Unlike many larger cities, Newport News has not emptied out, the military providing a steady jobs base. Rising real estate values are a boon to city finances. The new Tech Center Research Park, anchored by an Energy Department laboratory, will eventually encompass 900,000 square feet. But the airport takes up 1,800 acres and sees relatively little use – just four flights to Charlotte a day. Passenger traffic has dropped by more than half over the past decade. A former director was convicted in 2020 on nearly two dozen counts, including money laundering and misappropriation of funds. The commission that runs the airport is operating at a deficit and could run out of money this year, which would put taxpayers on the hook. “That is one of our biggest assets,” Mayor Jones says, “and right now, it's a liability on my balance sheet.”
“We’re Greek city states that just need to be merged by Philip of Macedonia,” Jones says, referring to the 4th century ruler who created a federation of Greek states. “You combine Hampton and Newport News, you get a city over 300,000 — that’s a Cleveland, that’s a Pittsburgh. Then, instead of us arguing about who gets the Wawa or who gets the Whole Foods, it’s bigger things.”
The Mayor’s True Power
Jones talks fast but he’s an intent listener, giving serious eye contact and attention and punctuating the other person’s comments by repeatedly saying “yeah” and “got it.” That not only shows he’s listening, but gives the other person an impression of agreement.
He knows his job is all about persuasion. Even when mayors have little power, they have a title that makes people assume they’re in charge. His “true power,” Jones says, is convening — that if the mayor calls a meeting, everyone will show up.
Jones doesn’t get a vote, but he shows up to nearly every school board meeting anyway and has the superintendent on his list of standing meetings. He intends to spend a fair amount of his time in the fall in classrooms as a substitute teacher, hoping to bring added attention to the schools.
At Richneck Elementary on Jan. 6, he walked past the parents anxiously waiting outside by the barricades, assuring them through a bullhorn that no children had been harmed in the shooting. Kids were sitting cross-legged in the gym. Jones sat down and one little girl put her head in his lap, told him she was scared, and started crying. “The saddest part, which no one actually talks about, is at the end of the night there were probably a half-dozen kids whose parents had not come and gotten them yet,” he says.
Like a lot of today’s Democrats, Jones is concerned not just with what happens after a gun goes off, but the conditions that lead to violence in the first place.

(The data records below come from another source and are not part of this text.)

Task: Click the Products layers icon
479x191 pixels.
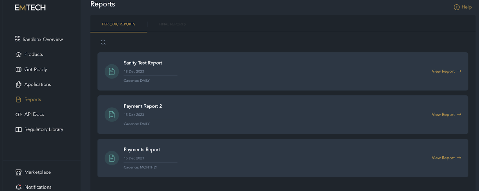Action: tap(18, 54)
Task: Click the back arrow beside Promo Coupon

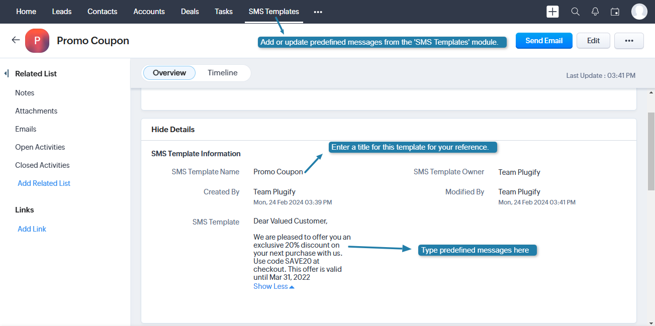Action: 16,40
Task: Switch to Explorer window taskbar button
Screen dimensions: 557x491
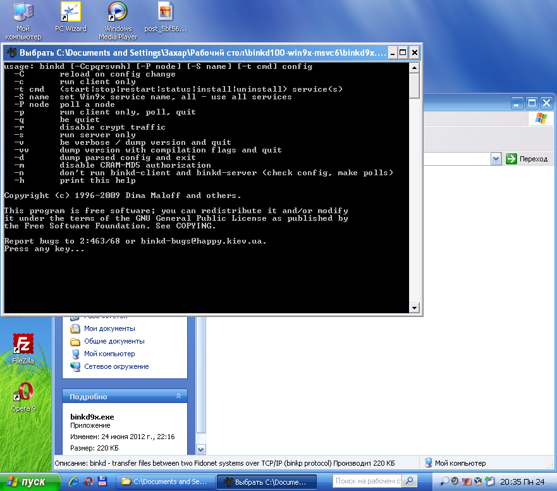Action: (165, 482)
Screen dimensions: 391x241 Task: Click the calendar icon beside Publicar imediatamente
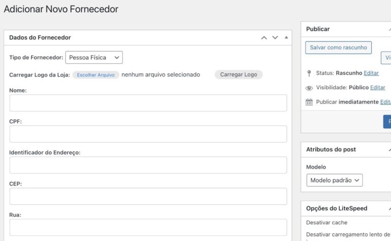[309, 102]
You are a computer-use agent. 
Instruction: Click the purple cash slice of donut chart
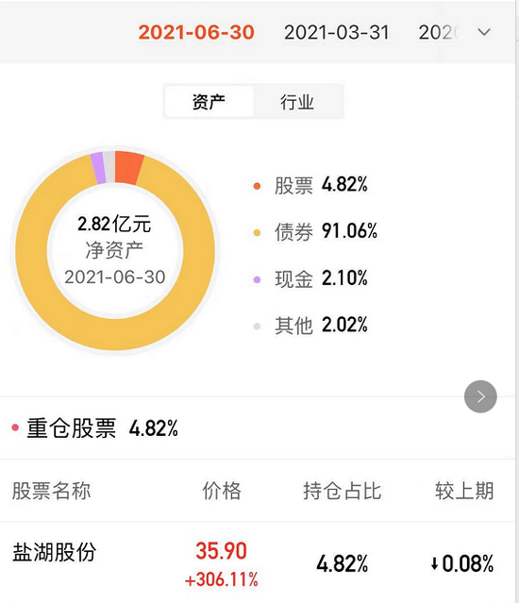pyautogui.click(x=98, y=168)
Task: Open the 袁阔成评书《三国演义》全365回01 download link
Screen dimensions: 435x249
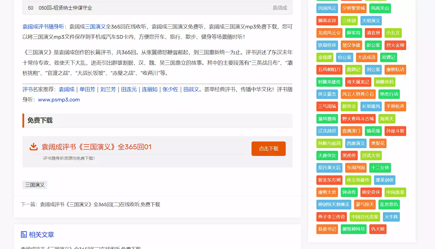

He has increased funding for the witness protection program, in hopes that more people will be willing to testify, but also talks about the need to improve after-school programs, housing and workforce development as tools necessary to reduce gun violence. “He has taken a holistic approach to public safety in Newport News, implementing community-level programs to stop violence before it starts and investing in the city’s first responders to improve services,” says Jonathan Dworkin, vice president of NewDEAL, a network of pro-growth progressives that tapped Jones as a new member earlier this month.
Despite the city’s problems and his own limited authority as mayor, and despite the shocking tragedy that kicked off his tenure, Jones believes he can help Newport News unlock its true potential. “What Phillip Jones brought was a level of energy that individuals saw,” says state Sen. Locke, “and they felt he would bring a new level of vision to the city.”